This Content Is Only For Subscribers
In the wake of the recent cyber-attacks on some leading Kenyan businesses, do I have any rights as a customer of the companies, especially if I suffer actual losses due to the attacks?
Dear Andrew, there are very many types of cybercrimes. The defining factor is that it is an attempt to illegally access a computer network for wrong purposes like stealing, distorting or exposing information.
From the www.crowdstrike.com there are 10 different types of cybercrimes including malware, denial-of-service attacks, phishing, spoofing, identity-based attacks and code injection attacks.
The incidents last week were categorised as denial-of-service attacks where a cybercriminal makes a machine or system temporarily unavailable, disrupting many services.
These types of attacks not only cause business monetary losses and reputational damage but they also expose the customers to a very high risk of data breaches and loss.
Last month, a well-known Kenyan business was allegedly hacked and customer details such as credit card data were published.
The incident spread fear and panic, with many customers wondering if their financial information was secure.

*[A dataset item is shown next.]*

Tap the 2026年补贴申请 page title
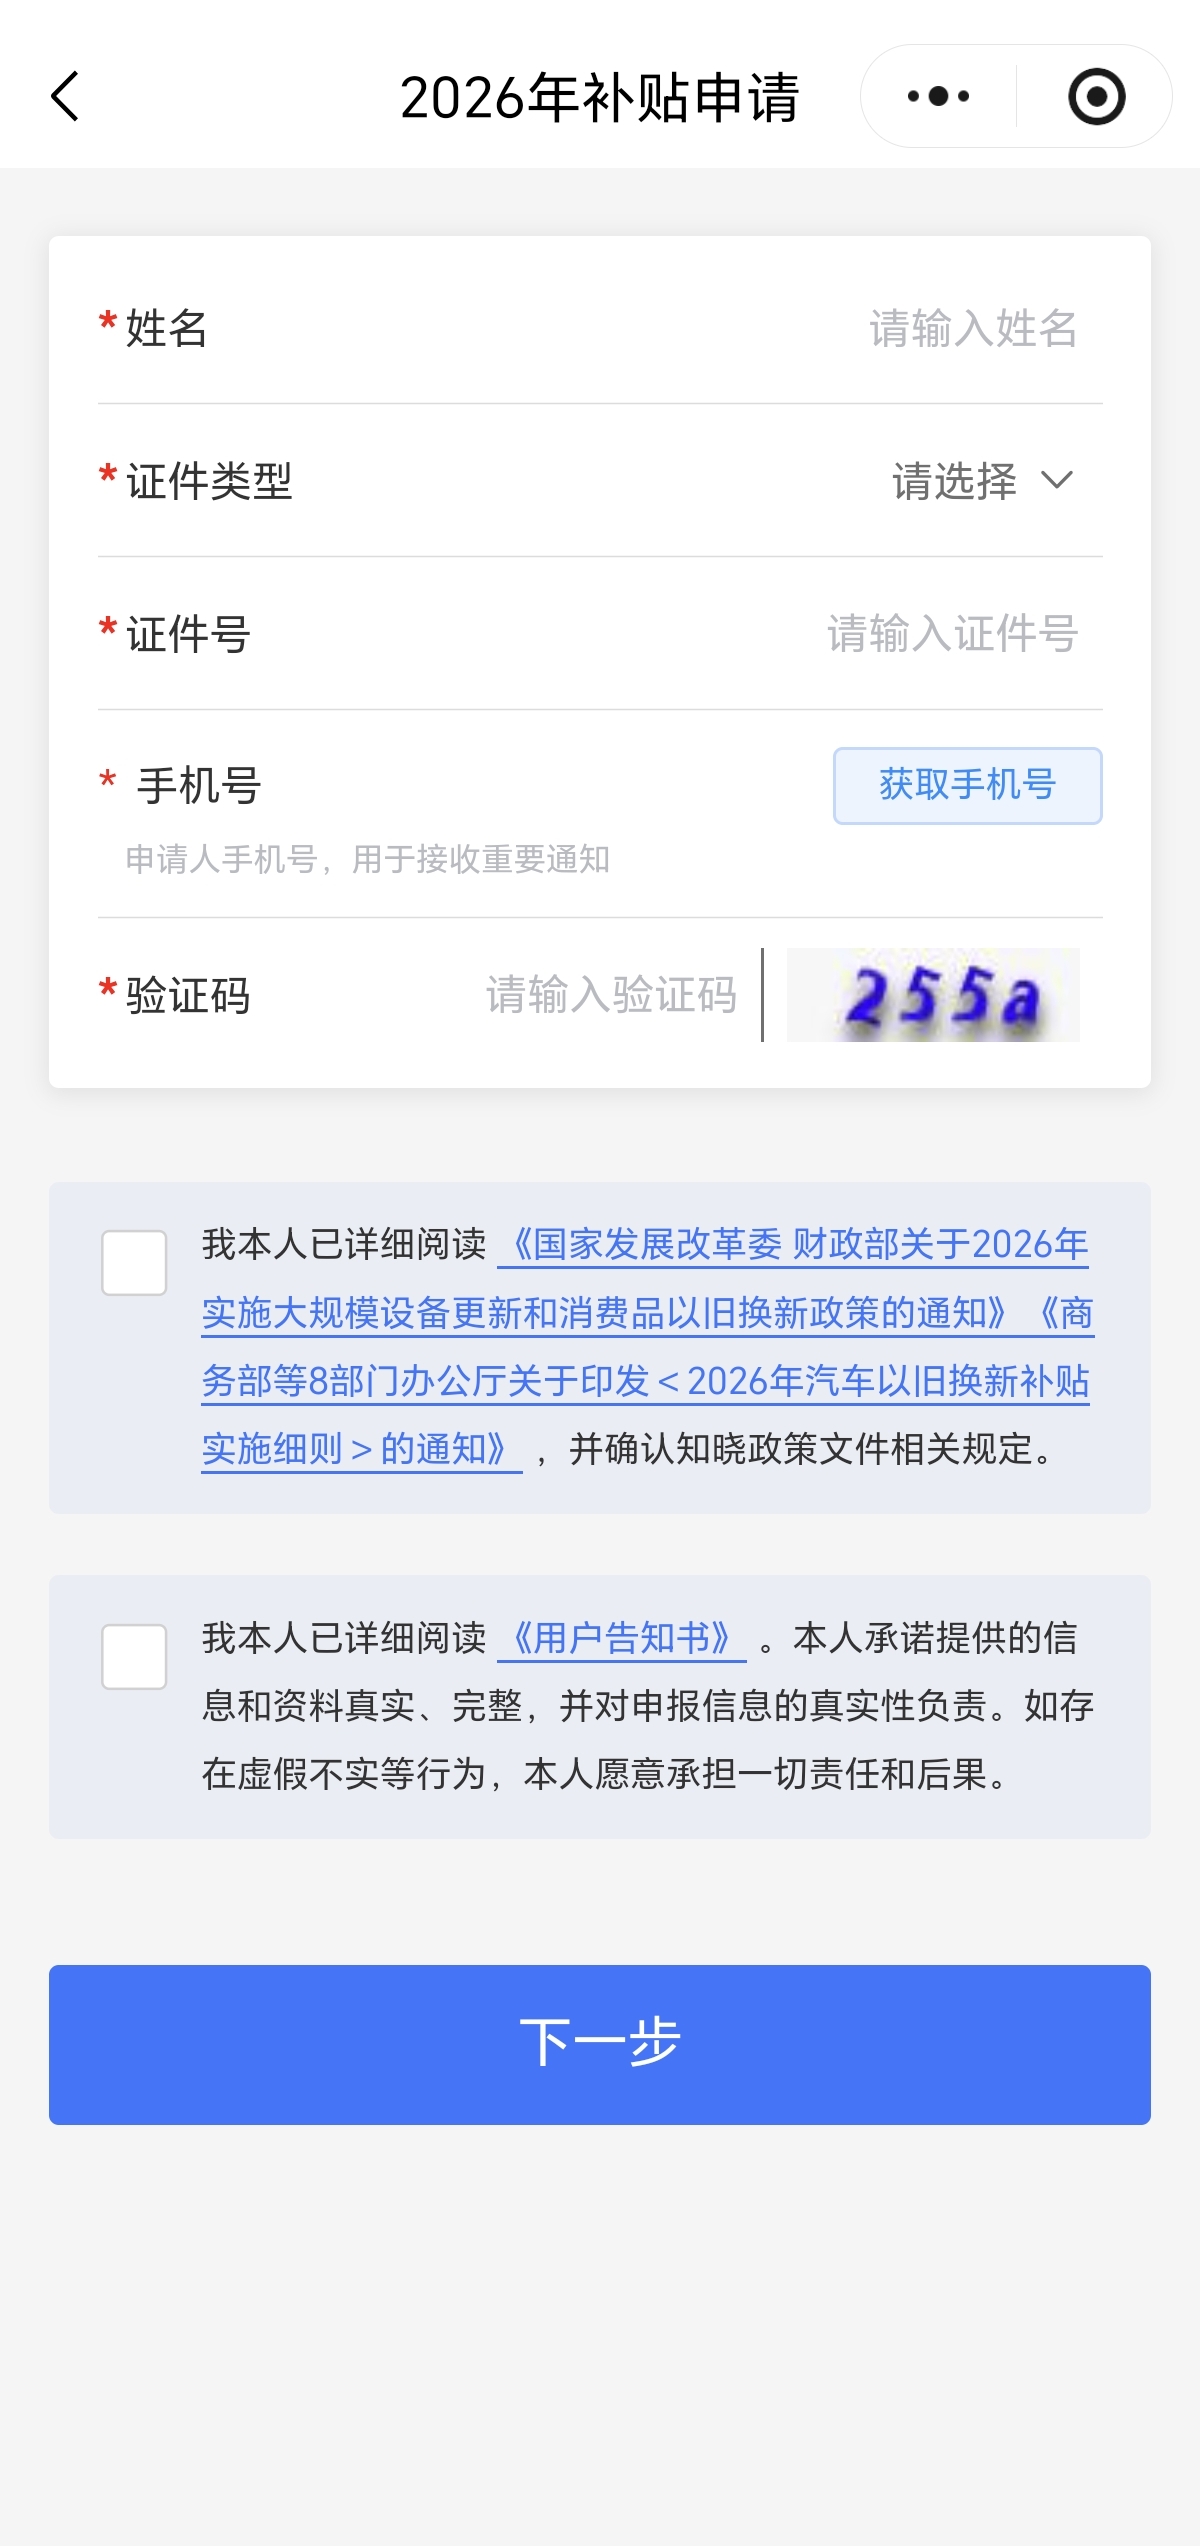The image size is (1200, 2546). 600,98
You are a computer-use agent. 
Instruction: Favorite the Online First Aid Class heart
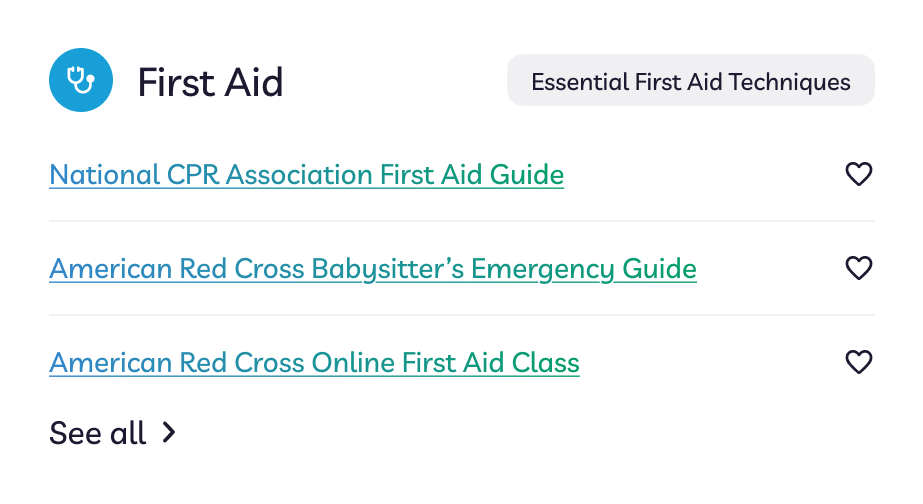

The business in question only issued a social media statement and played a lot of good public relations and said: “Our IT team is working on the issue and shall resolve the matter soon.”
The company kept the customers in the dark about what transpired, the risk exposure and what the business entity was doing to secure the customer information.
A speaker at a conference I attended noted that this well-known business had contravened the law based on how it handled the incident. He said the consequences would be grave should the customers sue the company.
The firm was supposed to follow the laid down procedure in the Data Protection Act in managing the breach. According to the general data laws in Kenya, the business should have notified the customers of the breach and provided detailed information on the exposure and remedial actions taken to secure personal data.
Each customer should have received this communication. Additionally, the regulator is supposed to be notified when there is a data breach.
According to the law, the business should have a data compliance certificate and a data breach response plan.
In a data breach incident such as this, the customers may raise a complaint and the business is supposed to follow a laid-out data breach complaints procedure.
As a customer, you have the right to data protection. However, in incidents such as hacking, it may be beyond the company’s control, unless the business itself was negligent in protecting personal data.
The data laws provide that businesses should have a data compliance certificate awarded if the regulator is satisfied that rigorous measures are in place to protect the data.
For example, adequate technological protection and adequate organisational data protection policies.
Where a business has been negligent, you can file a complaint to the Data Protection Office and the business.
In the event of gross negligence in protecting personal data, you can file a successful court claim against the business.
Remember that protection of data is a constitutional right under Article 31 and a statutory right under the data protection laws.